The market is reacting positively to yesterday’s battery day and today’s long-term targets for EVs sending the shares up by 21% over the two trading sessions. Several analysts have argued in the past two days that Tesla still has an advantage of 4-5 years in battery technology and that Tesla will defend its leading position and become the Apple of EVs while Volkswagen will likely become Samsung of EVs. Analysts are betting that cars will not continue to be a commodity and that a new ecosystem will be developed including a bigger role for software.
Our overall take is, that these comparisons of the smartphone industry to the car industry makes no sense as the daily use case, price points etc. are totally different. Cars are much more complex consumer goods and repairment and services are far more costly than your daily smartphone. This means that a broad service and repair network is crucial and something Tesla has lacked in Europe which has cost it market share this year despite a rapidly growing EV market in Europe.

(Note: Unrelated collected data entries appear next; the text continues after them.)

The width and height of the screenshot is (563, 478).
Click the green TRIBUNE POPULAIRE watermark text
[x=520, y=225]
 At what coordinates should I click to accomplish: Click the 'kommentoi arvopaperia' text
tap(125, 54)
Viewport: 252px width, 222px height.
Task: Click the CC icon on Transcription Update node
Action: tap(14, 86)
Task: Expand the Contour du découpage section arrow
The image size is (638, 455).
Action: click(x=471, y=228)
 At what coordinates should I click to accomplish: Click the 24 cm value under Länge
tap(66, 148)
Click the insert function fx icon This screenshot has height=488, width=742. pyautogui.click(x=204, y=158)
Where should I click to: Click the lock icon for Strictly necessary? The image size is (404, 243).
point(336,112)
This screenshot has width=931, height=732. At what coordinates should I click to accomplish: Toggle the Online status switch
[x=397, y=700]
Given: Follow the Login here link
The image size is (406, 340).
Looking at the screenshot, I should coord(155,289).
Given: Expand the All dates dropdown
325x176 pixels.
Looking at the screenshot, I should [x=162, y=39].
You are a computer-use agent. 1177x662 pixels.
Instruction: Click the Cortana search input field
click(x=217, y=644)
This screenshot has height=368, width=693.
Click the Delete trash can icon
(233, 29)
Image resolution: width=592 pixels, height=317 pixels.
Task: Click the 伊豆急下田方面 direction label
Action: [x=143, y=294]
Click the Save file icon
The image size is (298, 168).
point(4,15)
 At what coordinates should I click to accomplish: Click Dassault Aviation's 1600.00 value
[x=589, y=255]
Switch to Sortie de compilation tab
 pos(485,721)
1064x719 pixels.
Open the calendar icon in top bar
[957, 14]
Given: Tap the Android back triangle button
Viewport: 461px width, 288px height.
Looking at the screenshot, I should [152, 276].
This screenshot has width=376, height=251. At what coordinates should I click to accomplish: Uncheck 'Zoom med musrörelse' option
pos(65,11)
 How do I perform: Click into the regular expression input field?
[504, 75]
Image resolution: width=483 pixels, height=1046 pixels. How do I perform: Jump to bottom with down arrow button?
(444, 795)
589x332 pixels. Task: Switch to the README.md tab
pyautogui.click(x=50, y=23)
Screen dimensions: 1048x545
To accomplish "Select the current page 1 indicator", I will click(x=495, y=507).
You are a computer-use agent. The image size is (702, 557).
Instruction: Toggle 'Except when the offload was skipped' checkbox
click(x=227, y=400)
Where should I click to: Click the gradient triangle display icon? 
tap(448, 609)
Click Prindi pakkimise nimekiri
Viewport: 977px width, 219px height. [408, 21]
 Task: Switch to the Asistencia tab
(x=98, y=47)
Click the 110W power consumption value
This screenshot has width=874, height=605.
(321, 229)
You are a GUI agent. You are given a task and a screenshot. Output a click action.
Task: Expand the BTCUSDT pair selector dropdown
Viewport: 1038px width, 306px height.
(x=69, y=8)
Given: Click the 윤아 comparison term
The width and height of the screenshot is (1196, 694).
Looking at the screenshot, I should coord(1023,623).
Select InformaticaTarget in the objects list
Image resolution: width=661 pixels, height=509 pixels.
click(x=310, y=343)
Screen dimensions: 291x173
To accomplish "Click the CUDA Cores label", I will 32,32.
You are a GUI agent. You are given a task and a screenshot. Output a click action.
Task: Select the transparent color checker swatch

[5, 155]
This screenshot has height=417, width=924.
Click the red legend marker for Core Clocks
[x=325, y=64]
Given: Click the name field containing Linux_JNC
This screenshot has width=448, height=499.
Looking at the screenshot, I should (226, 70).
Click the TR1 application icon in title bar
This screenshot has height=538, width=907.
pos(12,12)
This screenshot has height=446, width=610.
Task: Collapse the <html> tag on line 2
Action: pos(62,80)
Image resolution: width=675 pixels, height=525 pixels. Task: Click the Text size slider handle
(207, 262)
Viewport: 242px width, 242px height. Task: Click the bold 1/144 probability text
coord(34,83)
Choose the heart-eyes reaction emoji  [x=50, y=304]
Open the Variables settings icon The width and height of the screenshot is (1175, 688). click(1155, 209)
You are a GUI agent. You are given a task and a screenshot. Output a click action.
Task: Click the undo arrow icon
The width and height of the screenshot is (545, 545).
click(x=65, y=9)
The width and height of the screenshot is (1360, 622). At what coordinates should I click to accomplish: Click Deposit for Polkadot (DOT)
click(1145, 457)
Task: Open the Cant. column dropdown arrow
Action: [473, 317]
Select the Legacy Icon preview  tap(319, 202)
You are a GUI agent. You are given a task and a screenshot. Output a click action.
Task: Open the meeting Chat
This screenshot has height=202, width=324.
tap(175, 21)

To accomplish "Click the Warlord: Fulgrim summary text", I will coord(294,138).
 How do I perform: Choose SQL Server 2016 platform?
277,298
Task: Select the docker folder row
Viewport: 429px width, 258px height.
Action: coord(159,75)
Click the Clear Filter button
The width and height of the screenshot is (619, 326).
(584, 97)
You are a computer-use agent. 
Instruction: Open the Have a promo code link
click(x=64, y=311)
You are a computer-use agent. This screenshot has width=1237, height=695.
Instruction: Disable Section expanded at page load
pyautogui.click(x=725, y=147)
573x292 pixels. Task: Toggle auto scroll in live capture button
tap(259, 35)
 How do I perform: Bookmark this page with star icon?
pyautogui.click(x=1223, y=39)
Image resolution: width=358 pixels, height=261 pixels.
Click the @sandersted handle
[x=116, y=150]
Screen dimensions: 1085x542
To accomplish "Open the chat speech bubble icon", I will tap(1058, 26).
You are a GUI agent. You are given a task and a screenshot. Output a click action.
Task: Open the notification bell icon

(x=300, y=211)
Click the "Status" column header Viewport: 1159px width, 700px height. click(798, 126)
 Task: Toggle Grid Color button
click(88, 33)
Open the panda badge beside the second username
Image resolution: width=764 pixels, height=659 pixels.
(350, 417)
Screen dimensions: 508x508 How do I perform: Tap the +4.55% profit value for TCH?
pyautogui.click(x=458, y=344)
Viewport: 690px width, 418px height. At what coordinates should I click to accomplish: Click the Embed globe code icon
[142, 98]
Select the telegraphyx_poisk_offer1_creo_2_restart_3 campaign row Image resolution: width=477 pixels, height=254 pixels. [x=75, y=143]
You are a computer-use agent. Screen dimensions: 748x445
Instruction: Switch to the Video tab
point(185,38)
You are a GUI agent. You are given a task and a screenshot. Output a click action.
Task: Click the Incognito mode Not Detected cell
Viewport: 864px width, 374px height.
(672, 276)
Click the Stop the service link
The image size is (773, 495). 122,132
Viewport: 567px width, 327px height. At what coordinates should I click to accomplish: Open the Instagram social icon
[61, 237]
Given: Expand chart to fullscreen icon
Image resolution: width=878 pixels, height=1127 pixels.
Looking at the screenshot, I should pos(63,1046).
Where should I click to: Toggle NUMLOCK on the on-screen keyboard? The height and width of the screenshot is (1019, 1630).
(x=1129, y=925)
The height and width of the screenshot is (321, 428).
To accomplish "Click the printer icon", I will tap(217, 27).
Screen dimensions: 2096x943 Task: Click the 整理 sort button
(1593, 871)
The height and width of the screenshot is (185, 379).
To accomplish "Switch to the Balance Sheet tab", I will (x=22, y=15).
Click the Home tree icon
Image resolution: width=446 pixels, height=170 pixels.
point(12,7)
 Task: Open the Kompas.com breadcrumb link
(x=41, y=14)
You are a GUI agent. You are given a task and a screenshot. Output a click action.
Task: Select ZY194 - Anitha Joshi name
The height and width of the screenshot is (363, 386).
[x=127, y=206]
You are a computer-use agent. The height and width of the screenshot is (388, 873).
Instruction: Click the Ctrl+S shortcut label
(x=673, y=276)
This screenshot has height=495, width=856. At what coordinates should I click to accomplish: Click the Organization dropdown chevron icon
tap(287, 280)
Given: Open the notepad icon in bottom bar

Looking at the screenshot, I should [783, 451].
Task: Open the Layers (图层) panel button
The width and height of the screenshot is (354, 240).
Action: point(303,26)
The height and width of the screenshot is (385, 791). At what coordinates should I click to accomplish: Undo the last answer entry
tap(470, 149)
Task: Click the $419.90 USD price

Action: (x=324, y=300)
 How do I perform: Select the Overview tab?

Ultimately, we believe the car industry will continue for a while to be a heavily commoditised industry with low margins. Profits will slowly shift from ICEs to EVs, and then finally on mobility services and entertainment. There is a scope for entertainment content in the future, but the limited time available in cars for most people and the need for still driving reduces the value of this time for entertainment, at least in the short-term. Self-driving car technology could make a difference for unlocking the value in mobility and entertainment, but almost like fusion energy it seems like a future that ‘is just around the corner’ but never really arrives. It is a really hard problem to solve.
For thing is for sure, 2021 will be a challenging year for Tesla as competition will accelerate in Europe and China, and Tesla will still have to play catch-up on manufacturing capacity. The years ahead will make everyone much wiser on the trajectory and future of EVs.
Interest rate sensitivity has vanished again
Yesterday’s session was a clear indication that the interest rate sensitivity that kicked into technology stocks during the rise above 1.2% in US 10-year Treasuries has disappeared again. Technology stocks are slowly climbing back highlighting that it was the rapid change in interest rates that was the real concern. Our view is still that the overall technology sector will do well even with US 10-year yield rising to 2% or 2.5% but that the most expensive pockets of the technology sector will suffer on that higher discount rate on future cash flows.